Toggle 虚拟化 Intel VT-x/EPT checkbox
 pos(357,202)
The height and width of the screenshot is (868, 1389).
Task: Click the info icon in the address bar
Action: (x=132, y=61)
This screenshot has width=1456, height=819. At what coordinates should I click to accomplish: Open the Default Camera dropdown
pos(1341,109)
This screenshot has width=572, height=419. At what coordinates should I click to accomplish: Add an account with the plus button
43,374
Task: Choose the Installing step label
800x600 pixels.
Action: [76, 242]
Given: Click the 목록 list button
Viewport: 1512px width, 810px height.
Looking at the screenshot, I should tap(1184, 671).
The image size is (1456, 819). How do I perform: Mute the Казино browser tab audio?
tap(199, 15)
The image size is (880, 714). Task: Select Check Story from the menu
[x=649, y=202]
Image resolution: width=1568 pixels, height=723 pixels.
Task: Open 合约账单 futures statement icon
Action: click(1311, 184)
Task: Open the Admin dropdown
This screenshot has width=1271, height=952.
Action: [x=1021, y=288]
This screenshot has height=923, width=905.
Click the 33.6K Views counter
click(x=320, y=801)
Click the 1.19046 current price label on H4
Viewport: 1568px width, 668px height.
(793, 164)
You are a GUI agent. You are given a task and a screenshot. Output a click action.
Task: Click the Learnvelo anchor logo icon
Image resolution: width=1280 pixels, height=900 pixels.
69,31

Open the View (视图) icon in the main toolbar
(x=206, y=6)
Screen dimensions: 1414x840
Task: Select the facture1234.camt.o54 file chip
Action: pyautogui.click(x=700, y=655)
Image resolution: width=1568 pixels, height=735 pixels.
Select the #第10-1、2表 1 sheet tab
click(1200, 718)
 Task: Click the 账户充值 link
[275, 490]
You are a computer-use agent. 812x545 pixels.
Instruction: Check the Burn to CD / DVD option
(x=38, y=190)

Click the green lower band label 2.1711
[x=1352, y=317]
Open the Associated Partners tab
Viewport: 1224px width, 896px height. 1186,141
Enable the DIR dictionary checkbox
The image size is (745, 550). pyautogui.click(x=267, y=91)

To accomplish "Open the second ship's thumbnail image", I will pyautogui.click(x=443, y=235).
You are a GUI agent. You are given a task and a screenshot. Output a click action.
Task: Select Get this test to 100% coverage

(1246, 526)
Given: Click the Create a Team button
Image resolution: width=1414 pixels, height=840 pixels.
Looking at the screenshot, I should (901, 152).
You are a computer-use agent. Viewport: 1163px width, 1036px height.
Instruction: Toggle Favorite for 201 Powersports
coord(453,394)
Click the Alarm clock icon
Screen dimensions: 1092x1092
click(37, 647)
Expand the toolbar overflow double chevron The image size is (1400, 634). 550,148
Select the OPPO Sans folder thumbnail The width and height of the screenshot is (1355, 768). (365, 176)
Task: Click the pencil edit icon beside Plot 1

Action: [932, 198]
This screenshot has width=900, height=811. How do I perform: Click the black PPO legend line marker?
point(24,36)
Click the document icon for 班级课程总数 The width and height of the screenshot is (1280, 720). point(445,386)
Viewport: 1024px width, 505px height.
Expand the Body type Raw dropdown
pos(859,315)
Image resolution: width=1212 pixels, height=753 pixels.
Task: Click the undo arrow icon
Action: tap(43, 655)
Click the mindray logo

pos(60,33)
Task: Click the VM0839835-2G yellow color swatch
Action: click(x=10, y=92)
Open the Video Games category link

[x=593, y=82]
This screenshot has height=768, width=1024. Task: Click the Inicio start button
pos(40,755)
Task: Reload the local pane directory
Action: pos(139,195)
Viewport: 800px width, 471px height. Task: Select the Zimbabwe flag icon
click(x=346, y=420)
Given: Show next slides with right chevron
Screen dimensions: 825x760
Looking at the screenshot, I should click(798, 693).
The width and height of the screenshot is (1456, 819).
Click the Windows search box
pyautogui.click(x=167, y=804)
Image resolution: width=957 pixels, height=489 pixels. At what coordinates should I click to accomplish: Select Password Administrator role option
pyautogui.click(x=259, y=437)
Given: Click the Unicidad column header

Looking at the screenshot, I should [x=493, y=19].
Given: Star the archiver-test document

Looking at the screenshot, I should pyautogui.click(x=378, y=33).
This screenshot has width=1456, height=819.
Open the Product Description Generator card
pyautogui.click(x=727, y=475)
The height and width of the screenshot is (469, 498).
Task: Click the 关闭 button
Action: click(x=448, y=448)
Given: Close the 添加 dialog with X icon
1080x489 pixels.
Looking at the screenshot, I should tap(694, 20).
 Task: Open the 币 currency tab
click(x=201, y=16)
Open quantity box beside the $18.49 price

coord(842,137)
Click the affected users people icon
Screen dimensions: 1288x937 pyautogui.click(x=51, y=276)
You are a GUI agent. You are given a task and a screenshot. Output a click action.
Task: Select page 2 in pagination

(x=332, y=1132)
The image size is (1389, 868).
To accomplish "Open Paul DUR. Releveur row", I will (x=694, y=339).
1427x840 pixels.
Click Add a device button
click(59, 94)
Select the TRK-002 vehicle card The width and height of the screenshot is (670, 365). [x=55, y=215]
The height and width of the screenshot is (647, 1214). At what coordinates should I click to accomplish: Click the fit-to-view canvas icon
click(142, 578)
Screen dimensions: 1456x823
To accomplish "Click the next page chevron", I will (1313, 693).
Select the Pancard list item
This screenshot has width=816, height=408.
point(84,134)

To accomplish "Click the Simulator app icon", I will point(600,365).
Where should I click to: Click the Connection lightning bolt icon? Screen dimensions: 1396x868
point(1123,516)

———

= What the task asks =
Copy out all the records again, replacing "checkbox" with "tick box" and leaving everything else unchanged.

= Task result =
Toggle 虚拟化 Intel VT-x/EPT tick box
 pos(357,202)
The height and width of the screenshot is (868, 1389).
Task: Click the info icon in the address bar
Action: (x=132, y=61)
This screenshot has width=1456, height=819. At what coordinates should I click to accomplish: Open the Default Camera dropdown
pos(1341,109)
This screenshot has width=572, height=419. At what coordinates should I click to accomplish: Add an account with the plus button
43,374
Task: Choose the Installing step label
800x600 pixels.
Action: [76, 242]
Given: Click the 목록 list button
Viewport: 1512px width, 810px height.
Looking at the screenshot, I should tap(1184, 671).
The image size is (1456, 819). How do I perform: Mute the Казино browser tab audio?
tap(199, 15)
The image size is (880, 714). Task: Select Check Story from the menu
[x=649, y=202]
Image resolution: width=1568 pixels, height=723 pixels.
Task: Open 合约账单 futures statement icon
Action: click(1311, 184)
Task: Open the Admin dropdown
This screenshot has width=1271, height=952.
Action: [x=1021, y=288]
This screenshot has height=923, width=905.
Click the 33.6K Views counter
click(x=320, y=801)
Click the 1.19046 current price label on H4
Viewport: 1568px width, 668px height.
(793, 164)
You are a GUI agent. You are given a task and a screenshot. Output a click action.
Task: Click the Learnvelo anchor logo icon
Image resolution: width=1280 pixels, height=900 pixels.
69,31

Open the View (视图) icon in the main toolbar
(x=206, y=6)
Screen dimensions: 1414x840
Task: Select the facture1234.camt.o54 file chip
Action: pyautogui.click(x=700, y=655)
Image resolution: width=1568 pixels, height=735 pixels.
Select the #第10-1、2表 1 sheet tab
click(1200, 718)
 Task: Click the 账户充值 link
[275, 490]
You are a computer-use agent. 812x545 pixels.
Instruction: Check the Burn to CD / DVD option
(x=38, y=190)

Click the green lower band label 2.1711
[x=1352, y=317]
Open the Associated Partners tab
Viewport: 1224px width, 896px height. 1186,141
Enable the DIR dictionary tick box
The image size is (745, 550). pyautogui.click(x=267, y=91)

To accomplish "Open the second ship's thumbnail image", I will pyautogui.click(x=443, y=235).
You are a GUI agent. You are given a task and a screenshot. Output a click action.
Task: Select Get this test to 100% coverage

(1246, 526)
Given: Click the Create a Team button
Image resolution: width=1414 pixels, height=840 pixels.
Looking at the screenshot, I should (901, 152).
You are a computer-use agent. Viewport: 1163px width, 1036px height.
Instruction: Toggle Favorite for 201 Powersports
coord(453,394)
Click the Alarm clock icon
Screen dimensions: 1092x1092
click(37, 647)
Expand the toolbar overflow double chevron The image size is (1400, 634). 550,148
Select the OPPO Sans folder thumbnail The width and height of the screenshot is (1355, 768). (365, 176)
Task: Click the pencil edit icon beside Plot 1

Action: [932, 198]
This screenshot has width=900, height=811. How do I perform: Click the black PPO legend line marker?
point(24,36)
Click the document icon for 班级课程总数 The width and height of the screenshot is (1280, 720). point(445,386)
Viewport: 1024px width, 505px height.
Expand the Body type Raw dropdown
pos(859,315)
Image resolution: width=1212 pixels, height=753 pixels.
Task: Click the undo arrow icon
Action: tap(43, 655)
Click the mindray logo

pos(60,33)
Task: Click the VM0839835-2G yellow color swatch
Action: click(x=10, y=92)
Open the Video Games category link

[x=593, y=82]
This screenshot has height=768, width=1024. Task: Click the Inicio start button
pos(40,755)
Task: Reload the local pane directory
Action: pos(139,195)
Viewport: 800px width, 471px height. Task: Select the Zimbabwe flag icon
click(x=346, y=420)
Given: Show next slides with right chevron
Screen dimensions: 825x760
Looking at the screenshot, I should click(798, 693).
The width and height of the screenshot is (1456, 819).
Click the Windows search box
pyautogui.click(x=167, y=804)
Image resolution: width=957 pixels, height=489 pixels. At what coordinates should I click to accomplish: Select Password Administrator role option
pyautogui.click(x=259, y=437)
Given: Click the Unicidad column header

Looking at the screenshot, I should [x=493, y=19].
Given: Star the archiver-test document

Looking at the screenshot, I should pyautogui.click(x=378, y=33).
This screenshot has width=1456, height=819.
Open the Product Description Generator card
pyautogui.click(x=727, y=475)
The height and width of the screenshot is (469, 498).
Task: Click the 关闭 button
Action: click(x=448, y=448)
Given: Close the 添加 dialog with X icon
1080x489 pixels.
Looking at the screenshot, I should tap(694, 20).
 Task: Open the 币 currency tab
click(x=201, y=16)
Open quantity box beside the $18.49 price

coord(842,137)
Click the affected users people icon
Screen dimensions: 1288x937 pyautogui.click(x=51, y=276)
You are a GUI agent. You are given a task and a screenshot. Output a click action.
Task: Select page 2 in pagination

(x=332, y=1132)
The image size is (1389, 868).
To accomplish "Open Paul DUR. Releveur row", I will (x=694, y=339).
1427x840 pixels.
Click Add a device button
click(59, 94)
Select the TRK-002 vehicle card The width and height of the screenshot is (670, 365). [x=55, y=215]
The height and width of the screenshot is (647, 1214). At what coordinates should I click to accomplish: Click the fit-to-view canvas icon
click(142, 578)
Screen dimensions: 1456x823
To accomplish "Click the next page chevron", I will (1313, 693).
Select the Pancard list item
This screenshot has width=816, height=408.
point(84,134)

To accomplish "Click the Simulator app icon", I will point(600,365).
Where should I click to: Click the Connection lightning bolt icon? Screen dimensions: 1396x868
point(1123,516)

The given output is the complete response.